§ Task to carry out
Pictures in the entries below are excluded; copy only the lines from the one containing "You are a computer-use" to the one containing "This screenshot has height=442, width=1566.", both included.

[Material for the task Boundary: Start]

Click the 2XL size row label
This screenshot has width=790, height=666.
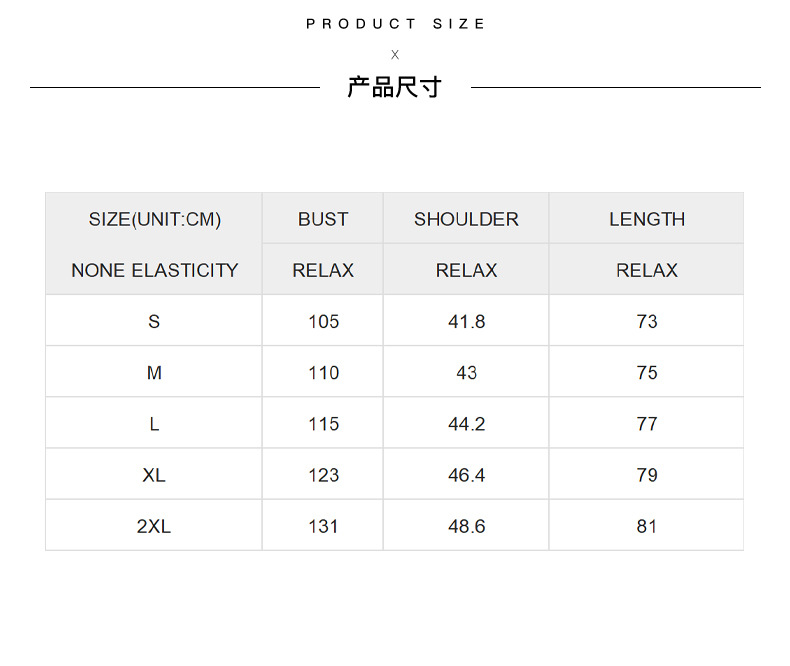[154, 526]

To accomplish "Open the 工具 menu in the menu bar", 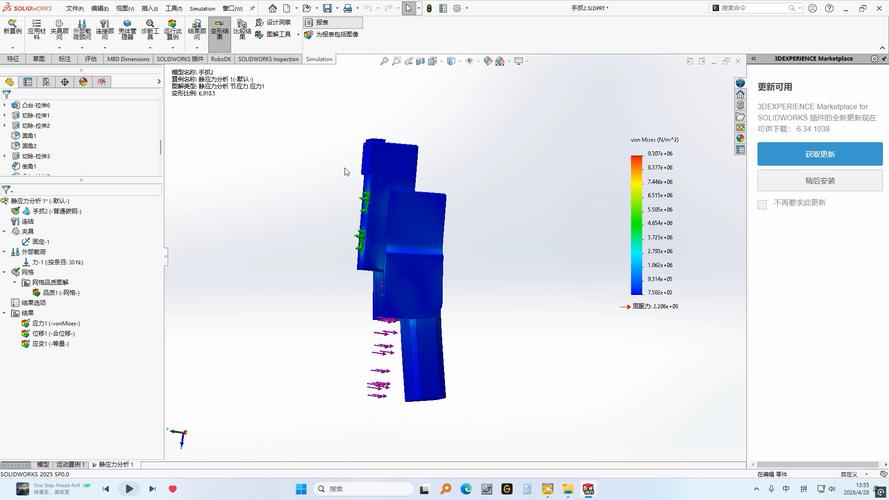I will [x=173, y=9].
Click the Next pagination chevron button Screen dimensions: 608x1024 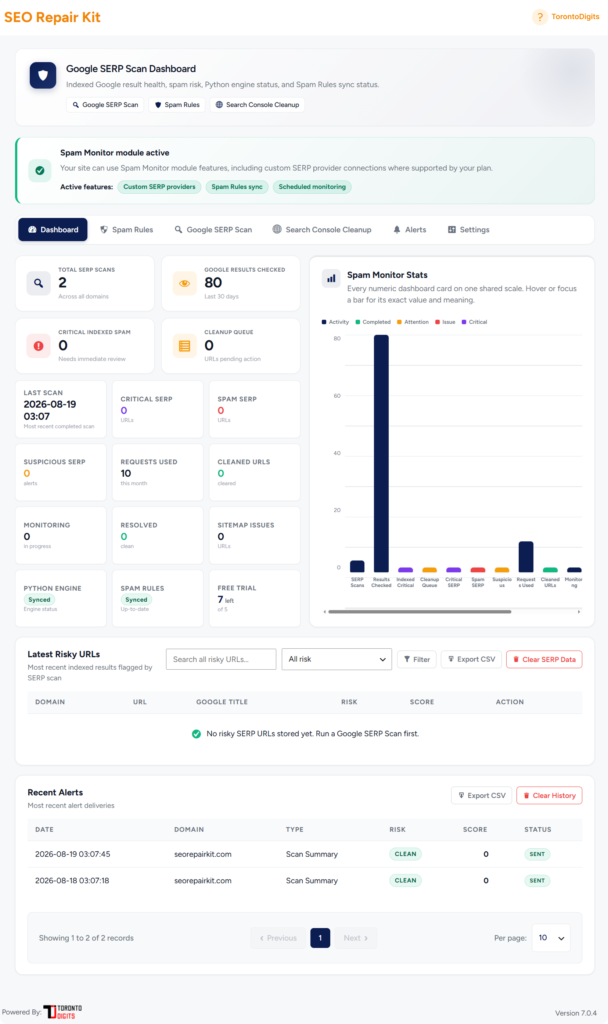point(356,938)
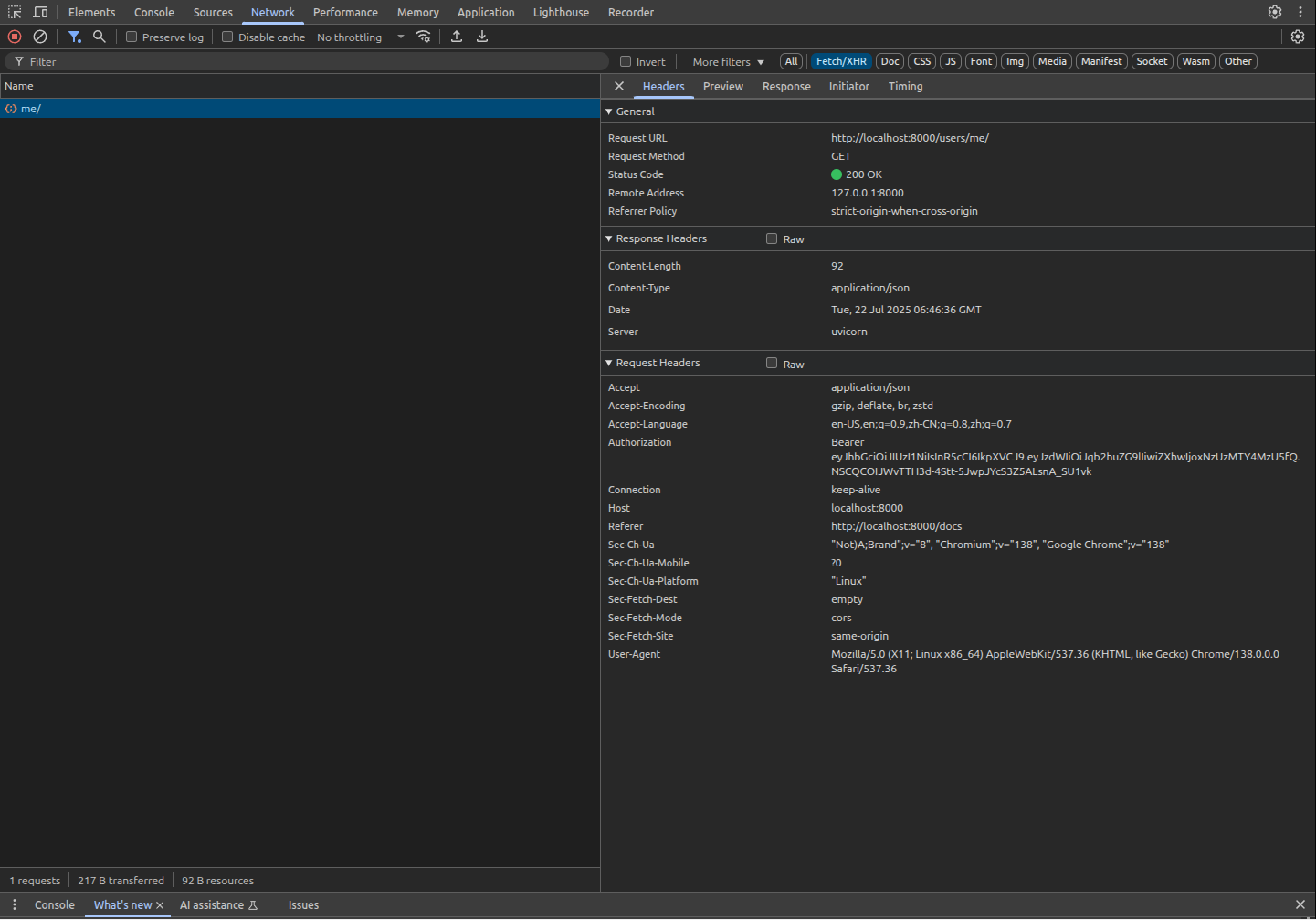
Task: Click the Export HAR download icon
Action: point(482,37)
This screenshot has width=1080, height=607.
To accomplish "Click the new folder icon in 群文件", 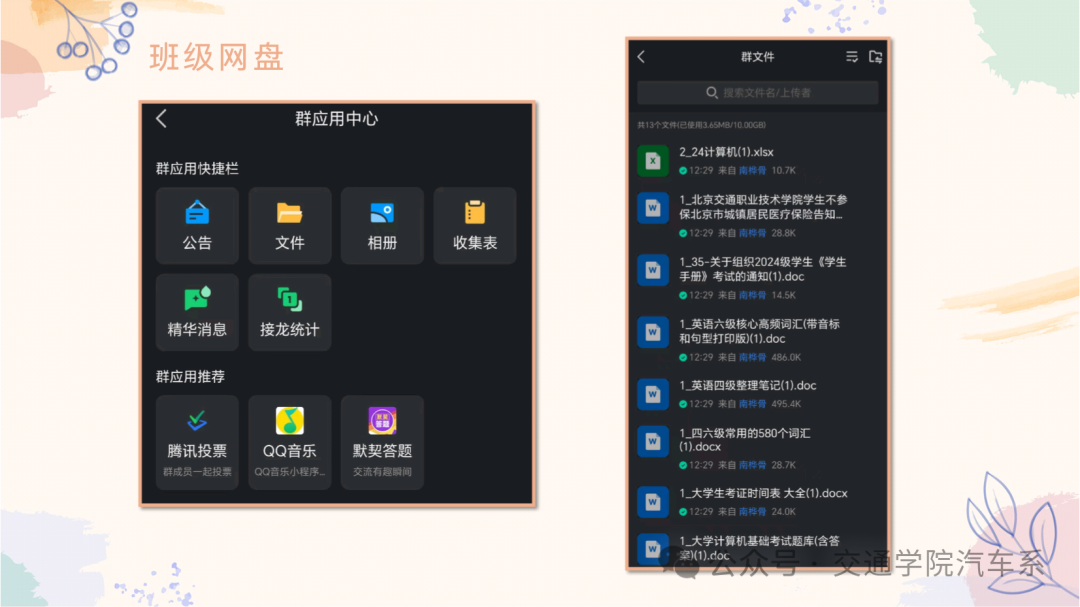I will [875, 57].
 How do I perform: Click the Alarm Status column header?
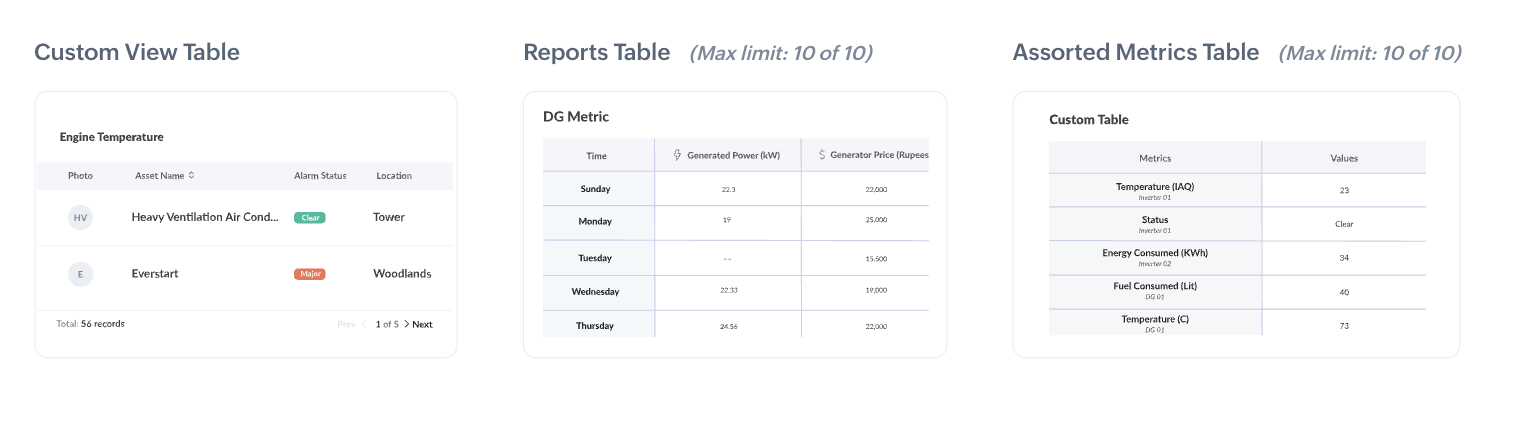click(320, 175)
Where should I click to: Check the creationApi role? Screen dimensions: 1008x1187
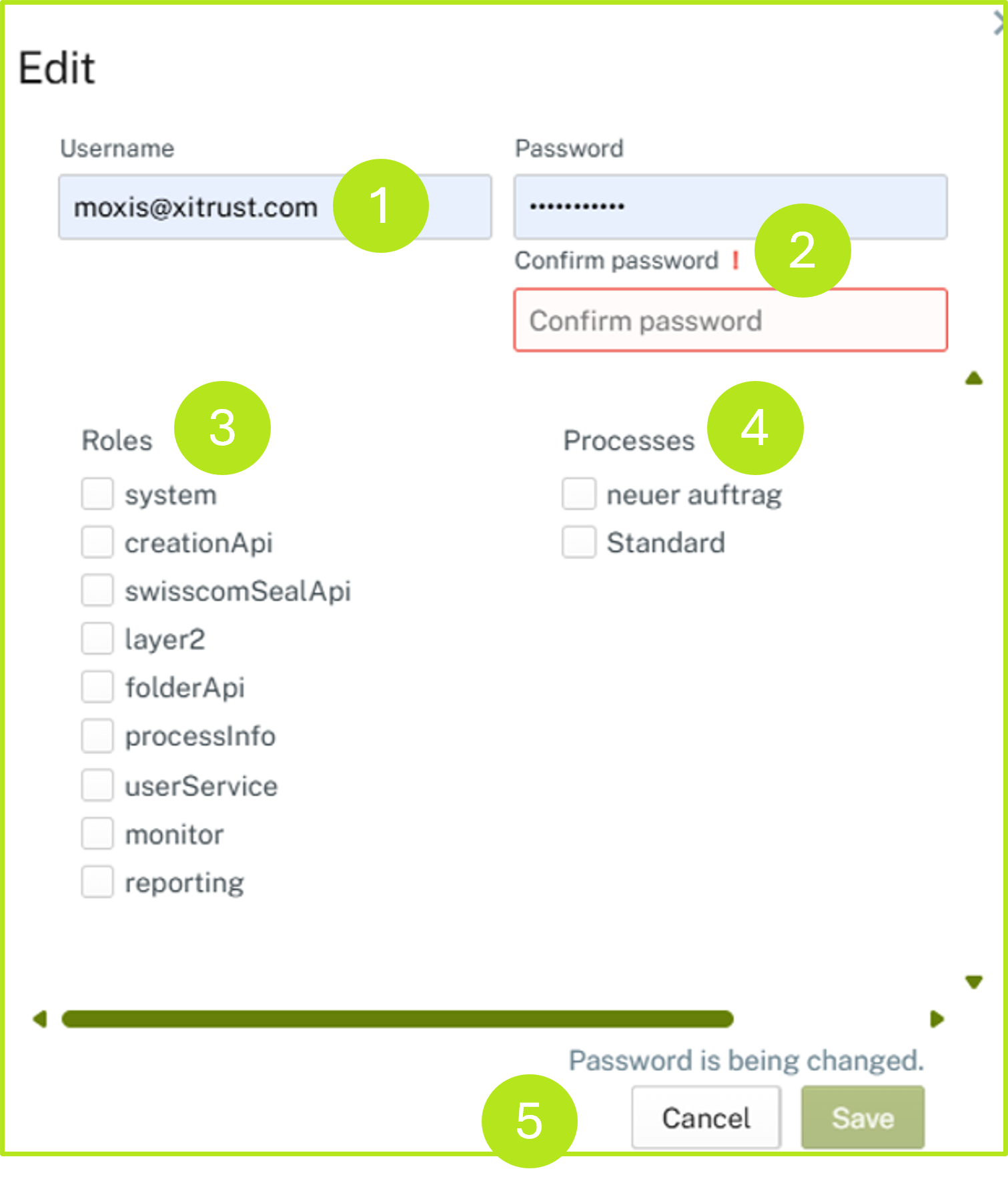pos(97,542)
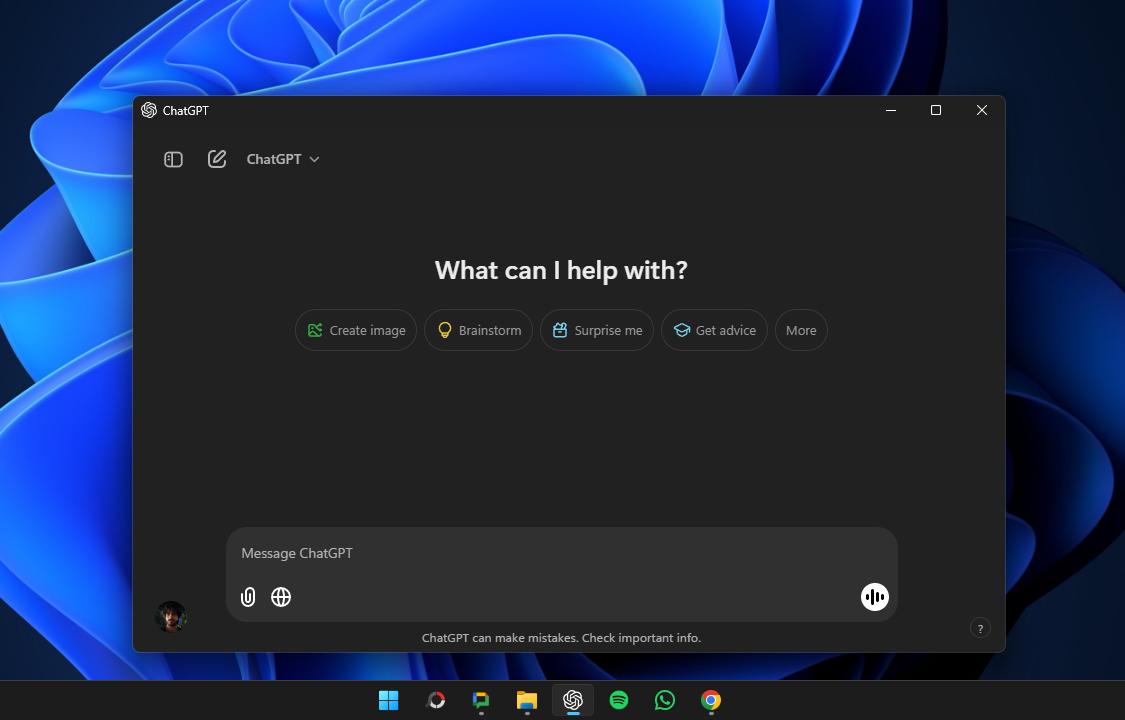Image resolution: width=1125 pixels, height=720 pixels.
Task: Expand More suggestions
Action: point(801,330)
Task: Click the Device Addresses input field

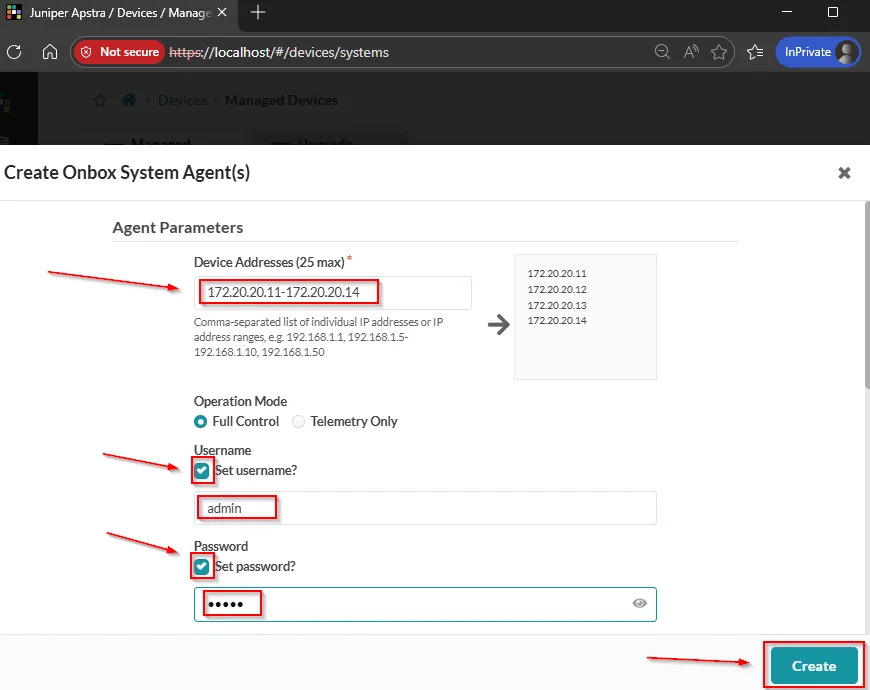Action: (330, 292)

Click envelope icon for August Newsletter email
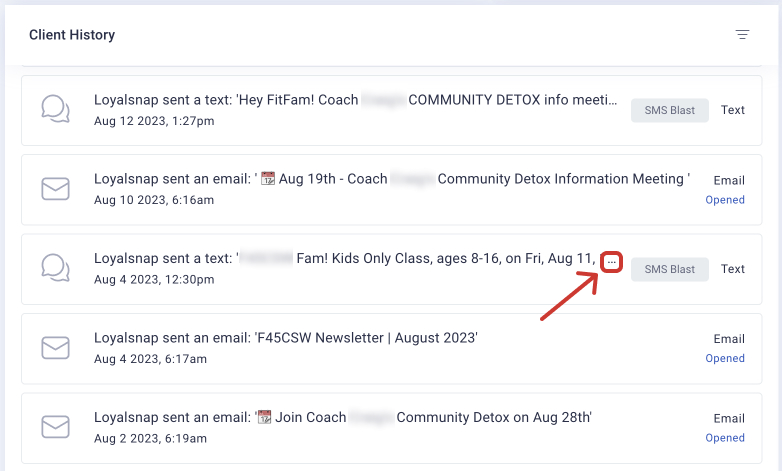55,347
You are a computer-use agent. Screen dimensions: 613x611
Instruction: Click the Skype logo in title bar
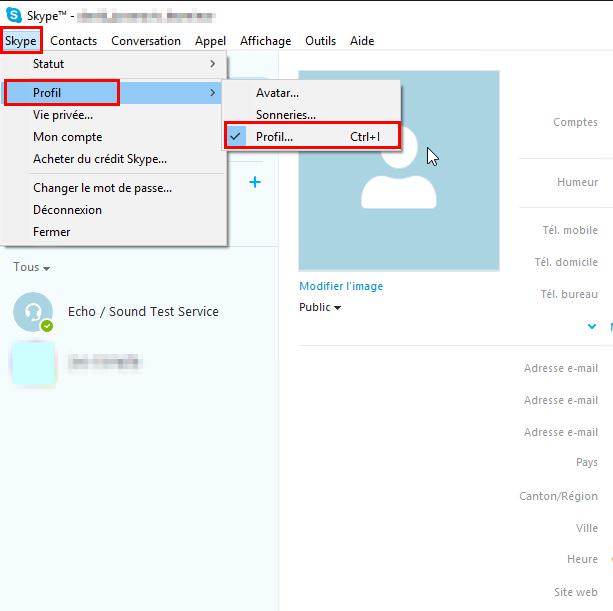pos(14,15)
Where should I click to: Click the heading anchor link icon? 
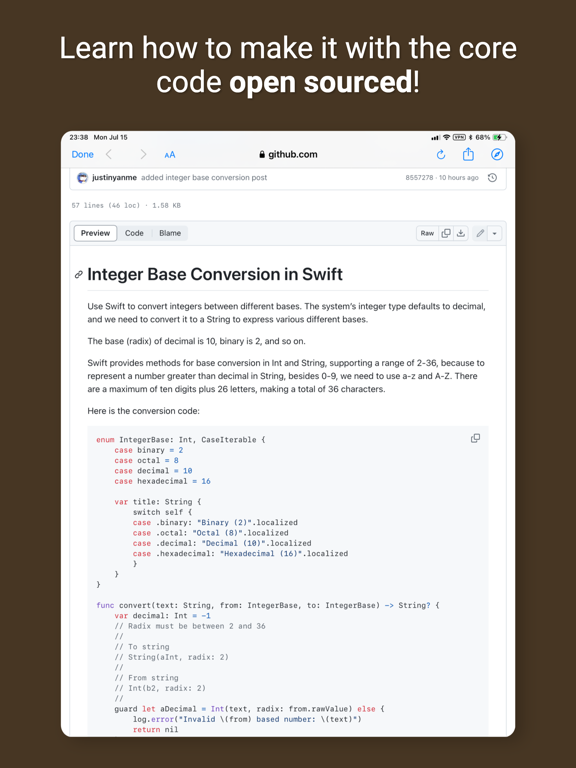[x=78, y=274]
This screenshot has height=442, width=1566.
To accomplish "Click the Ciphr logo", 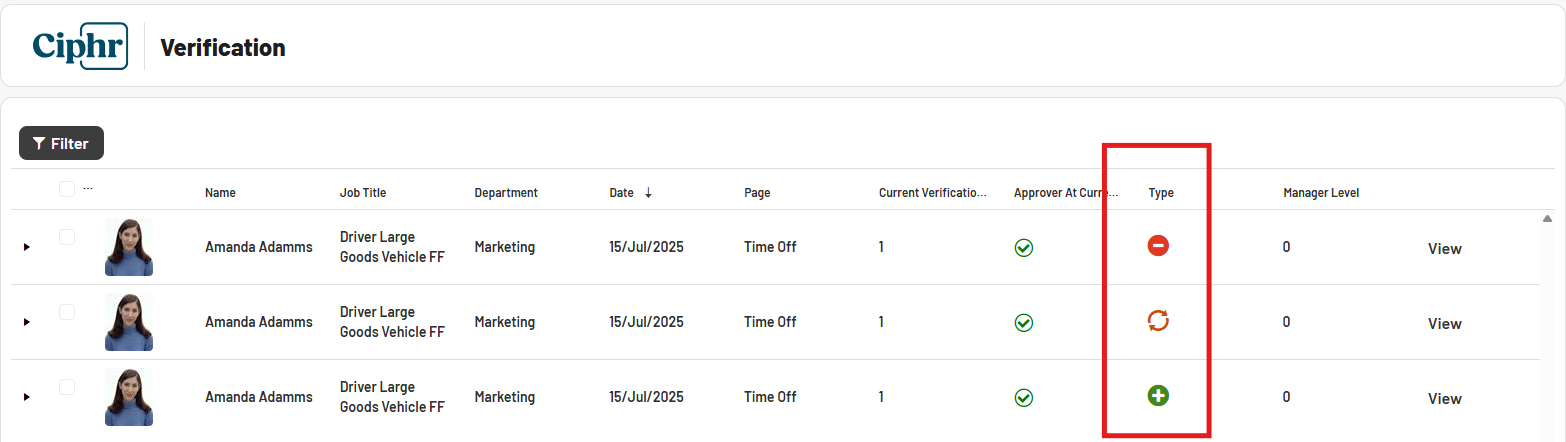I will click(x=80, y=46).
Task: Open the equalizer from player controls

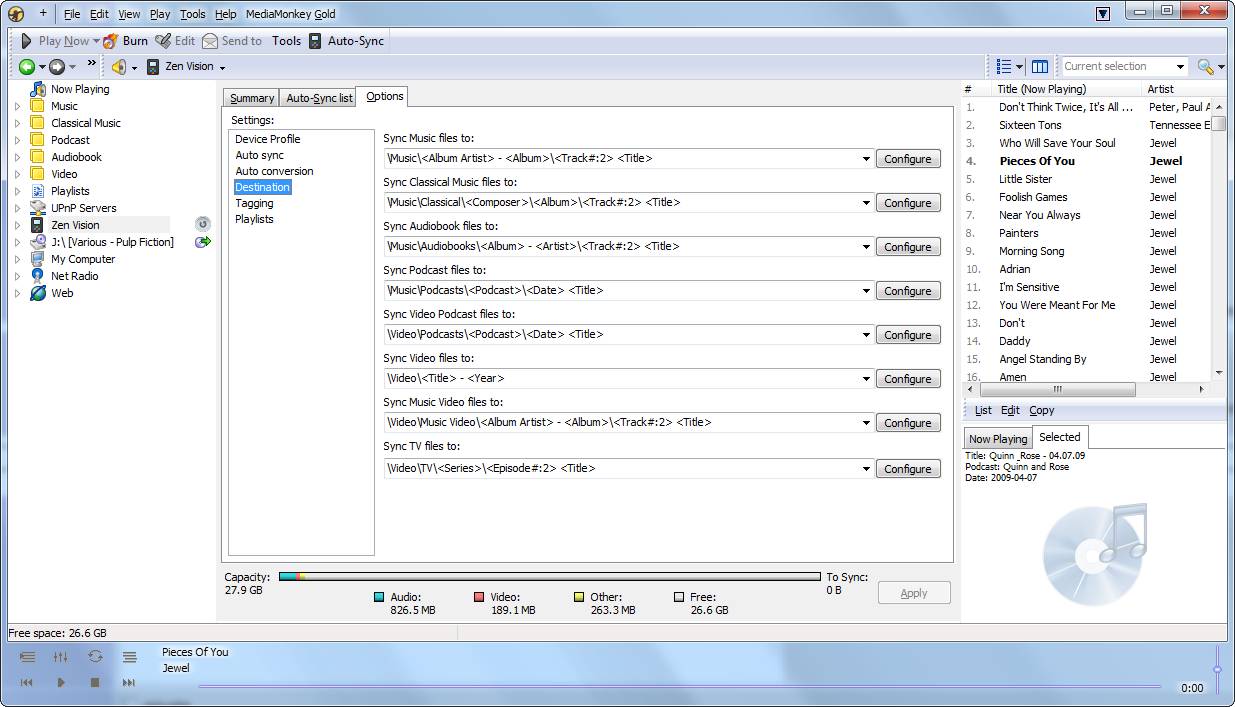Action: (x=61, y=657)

[Material for the task Boundary: End]

§ Response below
You are a computer-use agent. Screen dimensions: 613x611
Instruction: Click the Skype logo in title bar
pos(14,15)
Where should I click to: Click the heading anchor link icon? 
[x=78, y=274]
This screenshot has height=442, width=1566.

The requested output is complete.